(Texto)
¿Cómo Dios, tan grande, tan poderoso, tan superior a todo, puede inmiscuirse en detalles ínfimos, preocuparse de los mínimos actos y de los mínimos pensamientos de cada individuo? Tal es la pregunta que uno se hace frecuentemente.
En su estado actual de inferioridad, sólo difícilmente las personas pueden comprender a Dios infinito, porque ellas mismas son restringidas y limitadas. Es por eso que se Lo figuran restringido y limitado como ellas. Se Lo representan como a un ser circunscrito y se hacen de Él una imagen a imagen suya. Nuestros cuadros que Lo pintan con trazos humanos contribuyen para mantener ese error en la opinión de las masas, que adoran en Él más la forma que el pensamiento. Para el mayor número de personas, es un soberano poderoso, sobre un trono inaccesible, perdido en la inmensidad de los cielos y, porque sus facultades y sus percepciones son limitadas, esas personas no comprenden que Dios pueda o Se digne intervenir directamente en las cosas más pequeñas.
En la incapacidad en la que se encuentra el ser humano de comprender la propia esencia de la Divinidad, sólo puede formarse de ella una idea aproximada por medio de comparaciones necesariamente muy imperfectas, pero que pueden, por lo menos, mostrarle la posibilidad de lo que, a primera vista, le parece imposible.
Supongamos un fluido suficientemente sutil como para penetrar en todos los cuerpos, es evidente que cada molécula de ese fluido producirá en cada molécula de la materia con la que está en contacto una acción idéntica a la que produciría la totalidad del fluido. Es lo que la Química nos muestra a cada paso.
Al ser ininteligente, ese fluido actúa de manera mecánica, solamente por las fuerzas materiales. Pero, si suponemos que ese fluido está dotado de inteligencia, de facultades perceptivas y sensitivas, actuará, ya no ciegamente, sino con discernimiento, con voluntad y libertad; verá, oirá y sentirá.
Las propiedades del fluido periespiritual pueden darnos una idea de eso. Por sí mismo, él no es inteligente, ya que es materia, pero es el vehículo del pensamiento, de las sensaciones y de las percepciones del espíritu. A consecuencia de la sutileza de ese fluido, los Espíritus penetran en todas partes, escrutan nuestros pensamientos, ven y actúan a distancia. Es a ese fluido, llegado ya a un cierto grado de depuración, al que los Espíritus superiores deben el don de la ubicuidad; les basta un rayo de su pensamiento dirigido hacia diversos puntos para que puedan manifestar allí su presencia simultáneamente. La extensión de esa facultad está subordinada al grado de elevación y de depuración del Espíritu.
Pero los Espíritus, por más elevados que sean, son criaturas limitadas en sus facultades, y el poder y la extensión de sus percepciones, bajo ese aspecto, no pueden igualarse a los de Dios. Sin embargo, pueden servirnos de punto de comparación. Lo que el Espíritu puede realizar tan sólo dentro de un límite estrecho, Dios, que es infinito, lo realiza en proporciones infinitas. Hay también las siguientes diferencias: la acción del Espíritu es momentánea y está subordinada a las circunstancias; en cambio, la de Dios es permanente; el pensamiento del Espíritu sólo abarca un tiempo y un espacio circunscritos, mientras que el de Dios abarca el universo y la eternidad. En suma, entre los Espíritus y Dios, hay la distancia que va de lo finito a lo infinito.

(Tarea breve A)
Según el texto sobre la acción de Dios, ¿a qué deben los Espíritus superiores el don de la ubicuidad?
(Tarea breve B)
Transcribe del texto sobre la acción de Dios el tramo que va desde "En la incapacidad" hasta "a cada paso.", ambos incluidos.
(Tarea breve C)
Escribe lo que sigue en el texto sobre la acción de Dios a partir de su última oración.

(Material)
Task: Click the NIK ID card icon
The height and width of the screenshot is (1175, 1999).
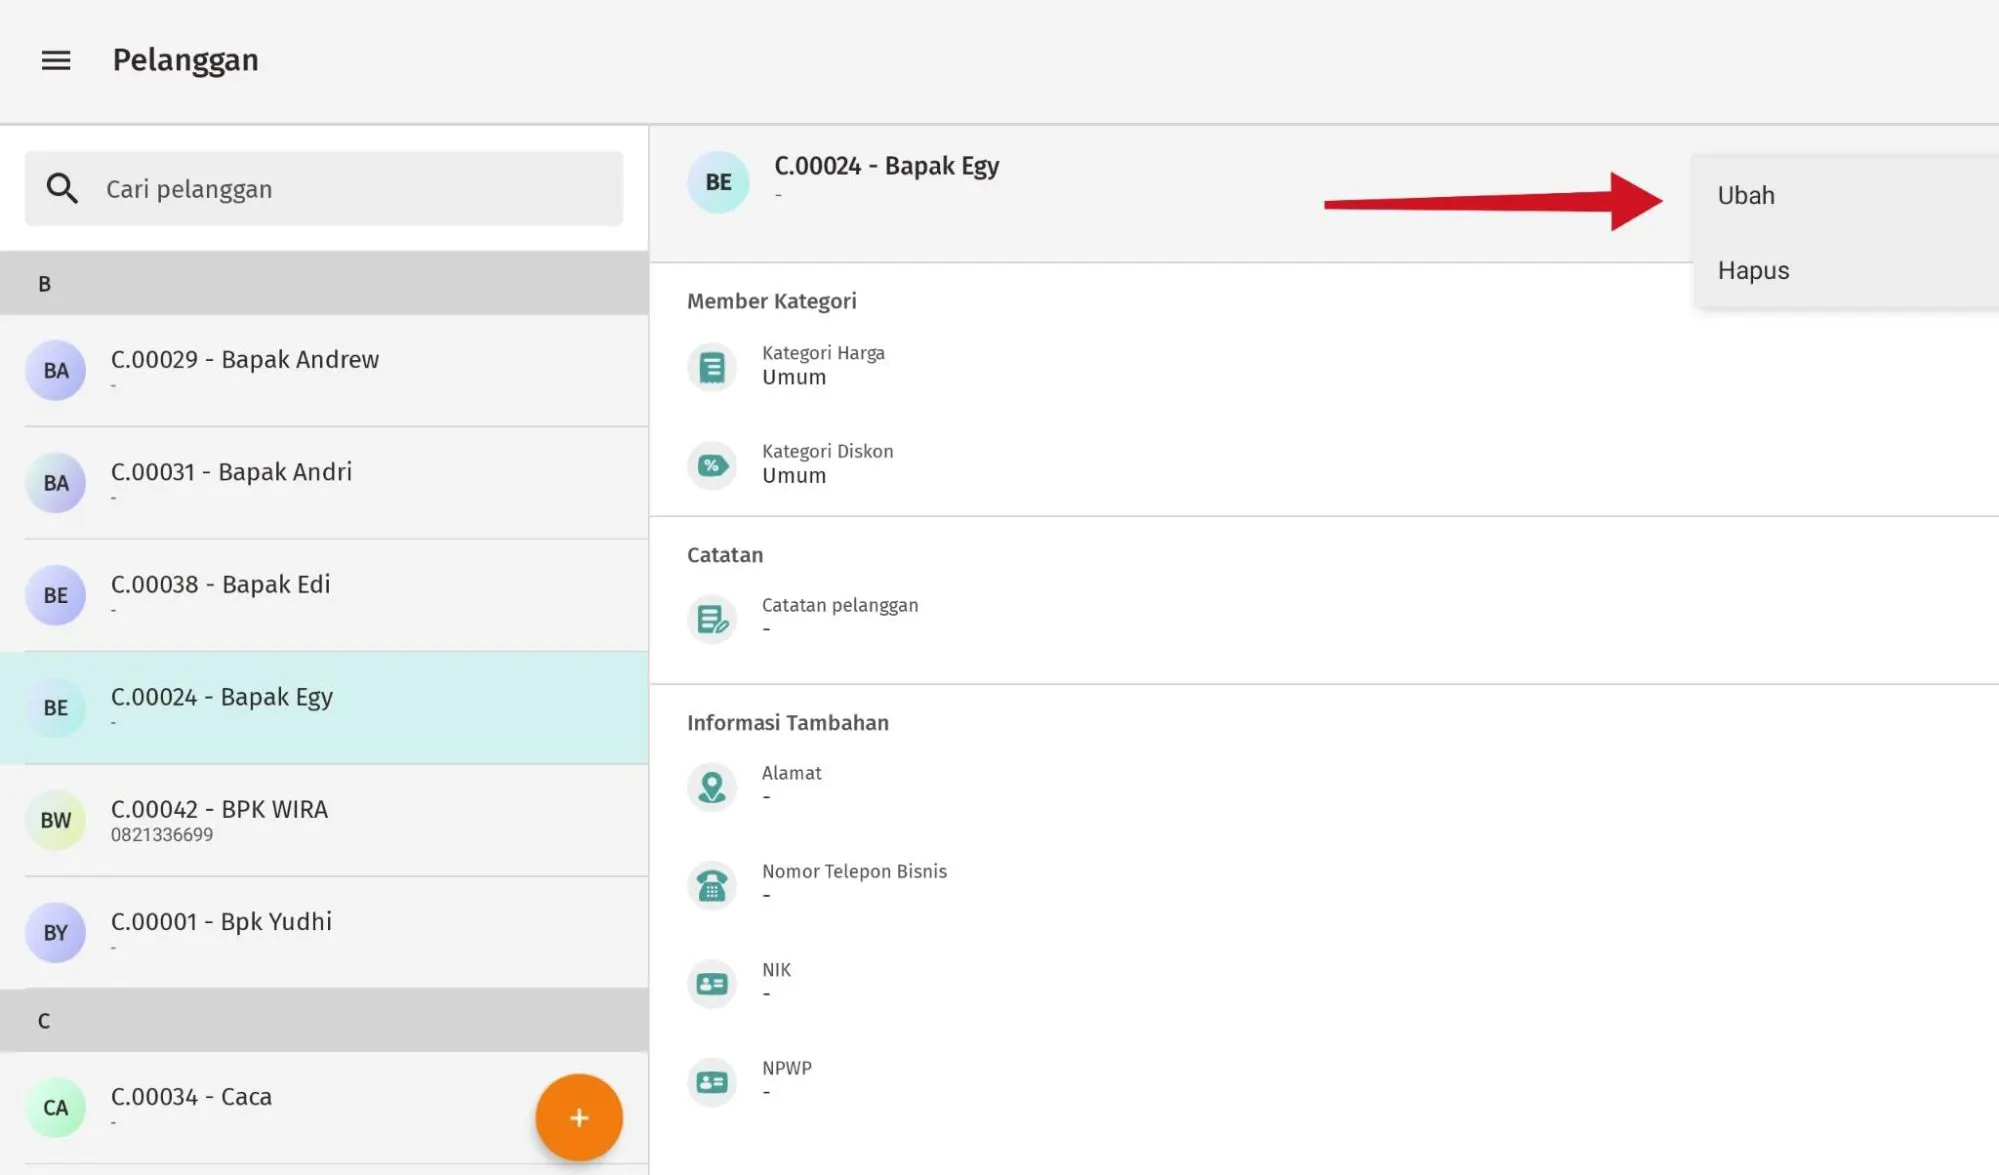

(Resultado A)
Al fluido periespiritual, llegado ya a un cierto grado de depuración.

(Resultado B)
En la incapacidad en la que se encuentra el ser humano de comprender la propia esencia de la Divinidad, sólo puede formarse de ella una idea aproximada por medio de comparaciones necesariamente muy imperfectas, pero que pueden, por lo menos, mostrarle la posibilidad de lo que, a primera vista, le parece imposible.
Supongamos un fluido suficientemente sutil como para penetrar en todos los cuerpos, es evidente que cada molécula de ese fluido producirá en cada molécula de la materia con la que está en contacto una acción idéntica a la que produciría la totalidad del fluido. Es lo que la Química nos muestra a cada paso.

(Resultado C)
El fluido periespiritual no es el pensamiento del Espíritu, sino su agente e intermediario; como es el fluido el que transmite el pensamiento, está, de alguna manera, impregnado del pensamiento y, en la imposibilidad en la que nos encontramos de aislar el pensamiento, nos parece que éste y el fluido no forman más que una misma cosa, de la misma manera que el sonido y el aire parecen formar una sola cosa, de suerte que podemos, por así decirlo, materializarlo. Del mismo modo que decimos que el aire se vuelve sonoro, podríamos, tomando el efecto por la causa, decir que el fluido se vuelve inteligente.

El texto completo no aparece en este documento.